WORK TO COMPLETE =>
Nothing other than an exact copy of the records should be returned.

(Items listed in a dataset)
▼

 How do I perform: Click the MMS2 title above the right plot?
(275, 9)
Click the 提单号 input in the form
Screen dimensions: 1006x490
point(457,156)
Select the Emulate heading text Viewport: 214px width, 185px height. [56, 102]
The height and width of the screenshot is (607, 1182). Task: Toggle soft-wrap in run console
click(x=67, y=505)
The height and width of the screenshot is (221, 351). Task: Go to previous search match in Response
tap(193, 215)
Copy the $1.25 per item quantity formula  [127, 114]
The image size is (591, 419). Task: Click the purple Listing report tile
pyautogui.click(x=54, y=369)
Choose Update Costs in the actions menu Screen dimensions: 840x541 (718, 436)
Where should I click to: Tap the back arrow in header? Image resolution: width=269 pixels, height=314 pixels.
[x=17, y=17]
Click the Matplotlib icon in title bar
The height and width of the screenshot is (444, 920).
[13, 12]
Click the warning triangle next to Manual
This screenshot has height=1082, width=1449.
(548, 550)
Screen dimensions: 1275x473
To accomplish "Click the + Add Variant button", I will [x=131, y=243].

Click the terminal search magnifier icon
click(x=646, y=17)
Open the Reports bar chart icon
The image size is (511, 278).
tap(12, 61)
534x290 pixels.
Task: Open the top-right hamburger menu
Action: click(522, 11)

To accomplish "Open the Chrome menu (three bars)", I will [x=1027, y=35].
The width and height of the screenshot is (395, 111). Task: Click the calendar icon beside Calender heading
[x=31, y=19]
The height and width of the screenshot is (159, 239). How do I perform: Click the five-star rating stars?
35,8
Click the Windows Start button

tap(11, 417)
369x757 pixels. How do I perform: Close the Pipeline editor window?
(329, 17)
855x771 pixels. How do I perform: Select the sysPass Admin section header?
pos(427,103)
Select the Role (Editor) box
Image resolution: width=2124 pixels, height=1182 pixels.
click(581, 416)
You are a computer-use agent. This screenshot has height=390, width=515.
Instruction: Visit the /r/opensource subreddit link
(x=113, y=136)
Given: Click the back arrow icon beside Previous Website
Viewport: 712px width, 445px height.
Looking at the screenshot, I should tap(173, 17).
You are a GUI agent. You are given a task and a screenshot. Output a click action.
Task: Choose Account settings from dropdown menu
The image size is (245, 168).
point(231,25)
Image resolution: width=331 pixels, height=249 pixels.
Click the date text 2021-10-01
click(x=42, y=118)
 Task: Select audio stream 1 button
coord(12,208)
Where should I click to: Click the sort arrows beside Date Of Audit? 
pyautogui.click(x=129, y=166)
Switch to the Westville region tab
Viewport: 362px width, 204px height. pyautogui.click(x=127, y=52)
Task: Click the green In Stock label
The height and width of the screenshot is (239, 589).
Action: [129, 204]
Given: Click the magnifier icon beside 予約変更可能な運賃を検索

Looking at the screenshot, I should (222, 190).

▲

SOLUTION TO THE EXERCISE =>
 How do I perform: Click the MMS2 title above the right plot?
(275, 9)
Click the 提单号 input in the form
Screen dimensions: 1006x490
point(457,156)
Select the Emulate heading text Viewport: 214px width, 185px height. [56, 102]
The height and width of the screenshot is (607, 1182). Task: Toggle soft-wrap in run console
click(x=67, y=505)
The height and width of the screenshot is (221, 351). Task: Go to previous search match in Response
tap(193, 215)
Copy the $1.25 per item quantity formula  [127, 114]
The image size is (591, 419). Task: Click the purple Listing report tile
pyautogui.click(x=54, y=369)
Choose Update Costs in the actions menu Screen dimensions: 840x541 (718, 436)
Where should I click to: Tap the back arrow in header? Image resolution: width=269 pixels, height=314 pixels.
[x=17, y=17]
Click the Matplotlib icon in title bar
The height and width of the screenshot is (444, 920).
[13, 12]
Click the warning triangle next to Manual
This screenshot has height=1082, width=1449.
(548, 550)
Screen dimensions: 1275x473
To accomplish "Click the + Add Variant button", I will [x=131, y=243].

Click the terminal search magnifier icon
click(x=646, y=17)
Open the Reports bar chart icon
The image size is (511, 278).
tap(12, 61)
534x290 pixels.
Task: Open the top-right hamburger menu
Action: click(522, 11)

To accomplish "Open the Chrome menu (three bars)", I will [x=1027, y=35].
The width and height of the screenshot is (395, 111). Task: Click the calendar icon beside Calender heading
[x=31, y=19]
The height and width of the screenshot is (159, 239). How do I perform: Click the five-star rating stars?
35,8
Click the Windows Start button

tap(11, 417)
369x757 pixels. How do I perform: Close the Pipeline editor window?
(329, 17)
855x771 pixels. How do I perform: Select the sysPass Admin section header?
pos(427,103)
Select the Role (Editor) box
Image resolution: width=2124 pixels, height=1182 pixels.
click(581, 416)
You are a computer-use agent. This screenshot has height=390, width=515.
Instruction: Visit the /r/opensource subreddit link
(x=113, y=136)
Given: Click the back arrow icon beside Previous Website
Viewport: 712px width, 445px height.
Looking at the screenshot, I should tap(173, 17).
You are a GUI agent. You are given a task and a screenshot. Output a click action.
Task: Choose Account settings from dropdown menu
The image size is (245, 168).
point(231,25)
Image resolution: width=331 pixels, height=249 pixels.
Click the date text 2021-10-01
click(x=42, y=118)
 Task: Select audio stream 1 button
coord(12,208)
Where should I click to: Click the sort arrows beside Date Of Audit? 
pyautogui.click(x=129, y=166)
Switch to the Westville region tab
Viewport: 362px width, 204px height. pyautogui.click(x=127, y=52)
Task: Click the green In Stock label
The height and width of the screenshot is (239, 589).
Action: [129, 204]
Given: Click the magnifier icon beside 予約変更可能な運賃を検索

Looking at the screenshot, I should (222, 190).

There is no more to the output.